Prices of Treasury coupon securities have taken a rather traumatic tumble this day as Tim Geithner conducted a 30 year bond auction and the invited guests failed to show up for the party. As I related in an earlier post the auction was a debacle and the price action since the result printed is worrisome.
The auction came with a 9 basis point tail. If you bought those bonds you would think that you had a huge cushion. That is not the case as all who own the bonds are now underwater.
This result is one of the reasons I dislike the bid to cover ratio statistic.The cover here was 2.14 versus a recent average of 2.05. That stat always fails to note where the bids lie. In this case they are miles from the market so who cares what the ratio is.
The yield on the 2 year note climbed 3 basis points to 0.99 percent. The yield on the 3 year note is 4 basis points higher at 1.47 percent. The yield on the 5 year note is 9 basis points higher at 2.14 percent. The yield on the 10 year note jumped 11 basis points to 3.29 percent. The yield on the Long Bond exploded 17 basis points to 4.27 percent.
The yield curve has exploded also with spreads dramatically wider. The 2year/10 year spread widened 8 basis points today to 230 basis points. That is a new wide for this cycle.
The 10 year/30 year spread traded at 100 basis points and currently rests at 98 basis points. That traded yesterday morning at 90 basis points.
The 2 year/5 year/30 year butterfly is 98 basis points. I think early this morning I had clocked it at 90 basis points which is support.
I am not sure what one does here. I have cogitated on trading from the long side but there are several factors which militate against that course.
The price action is ugly. There will be bonds for sale at every level above the market. The street and investors are long and very wrong.
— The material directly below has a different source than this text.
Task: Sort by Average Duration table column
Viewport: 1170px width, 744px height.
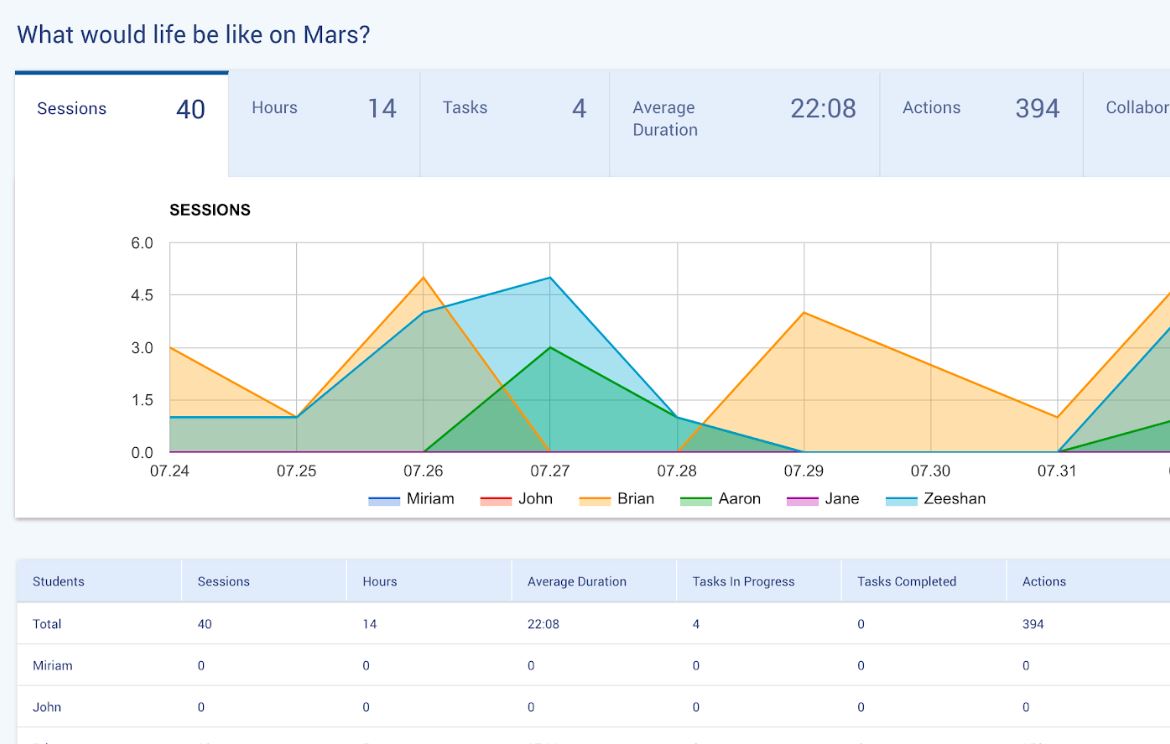Action: [576, 582]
Tomorrow is unemployment Friday. I am not sure if I want to carry a position through that number.
It is also rate lock Friday and for about ten Fridays in a row the market has chosen to sell off and has done that without the ungodly long positions which it is lugging at the moment.
For all of those reasons I think I will remain flat and take another look after the Labor Report tomorrow.
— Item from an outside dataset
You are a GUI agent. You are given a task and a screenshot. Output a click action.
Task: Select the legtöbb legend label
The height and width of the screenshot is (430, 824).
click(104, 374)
Separately, one trader has emailed that low coupon mortgages have sold off quite hard this afternoon and have given up about 8 ticks versus the 5 year Treasury.
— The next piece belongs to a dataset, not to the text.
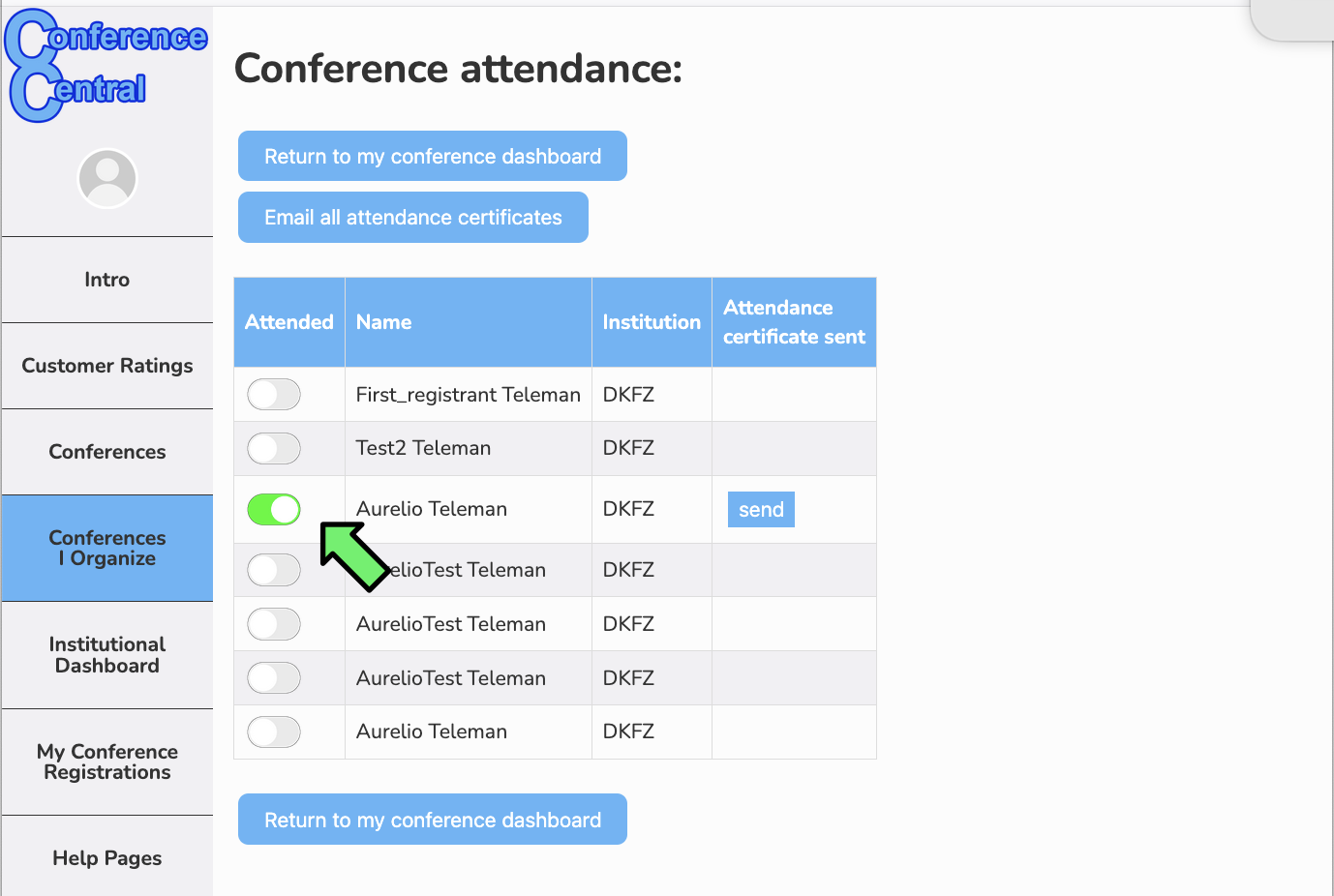This screenshot has height=896, width=1334.
Task: Click the Attended column header
Action: coord(289,322)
My friend who dabbles as a technician sees support for the 10 year in the mid 330s. He is quite concerned that it did not have even a cup of coffee in the 3.25 percent neighborhood.
Corporate bonds are feeling the tiniest bit toppy.
MBS and Swaps
Mortgages are about 4/32 tighter to swaps.
The Federal Reserve has been a buyer of 4 1/2s and a buyer of middle of the coupon stack rolls.
Money managers have been better buyers of 5 1/2s and 6s.
Swap spreads have reversed course and are now mostly wider on the day.
Two year spreads are 1 3/4 basis points tighter at 44 1/2. Three year spreads are 1/2 basis points wider at 45 3/4. Five year spreads are 1/2 basis points wider at 51 1/2. Seven year spreads are 1 1/2 wider at 27 3/4. Ten year spreads are 4 basis points wider at 13 1/2. Thirty year spreads are unchanged at NEGATIVE 39 1/2.
My best source on the swap market has observed mostly receiving throughout the day. There was a wave of receiving after the auction results. He has not observed the subsequent paying which would have driven spreads wider.
Given the extent of the move, someone has sweaty palms and is paying.
Agency spreads (from 2:15pm)
Agency spreads are tighter across the curve. Two year spreads are about two basis points tighter. Five year spreads are 2 basis points tighter and ten year spreads have narrowed by 3 basis points.
The Federal Reserve has announced that they will purchase agency paper tomorrow and will buy bonds which mature between Nov 2015 and July 2032.
One analyst notes that the last two weeks represented a unique period in which the Treasury was issuing massively and the GSEs issued nada.
That reverses the next two weeks as the Treasury takes a brief hiatus and the GSEs come to market. The analyst with whom I spoke counsels that investors should be taking some profits on agency paper and seeking alternatives.
He noted that sovereign and supra paper is quite cheap to agencies. By way of example RBS (NYSE:RBS) just sold $7 billion of 3 year paper which the Queen of England vouchsafes is quite safe. (It is guaranteed by the UK in case my attempt at very dry humor falls short.) It trades around T+125. Three year agency paper trades around T+ 36.
That seems like a compelling place to park some money after the long run in agencies.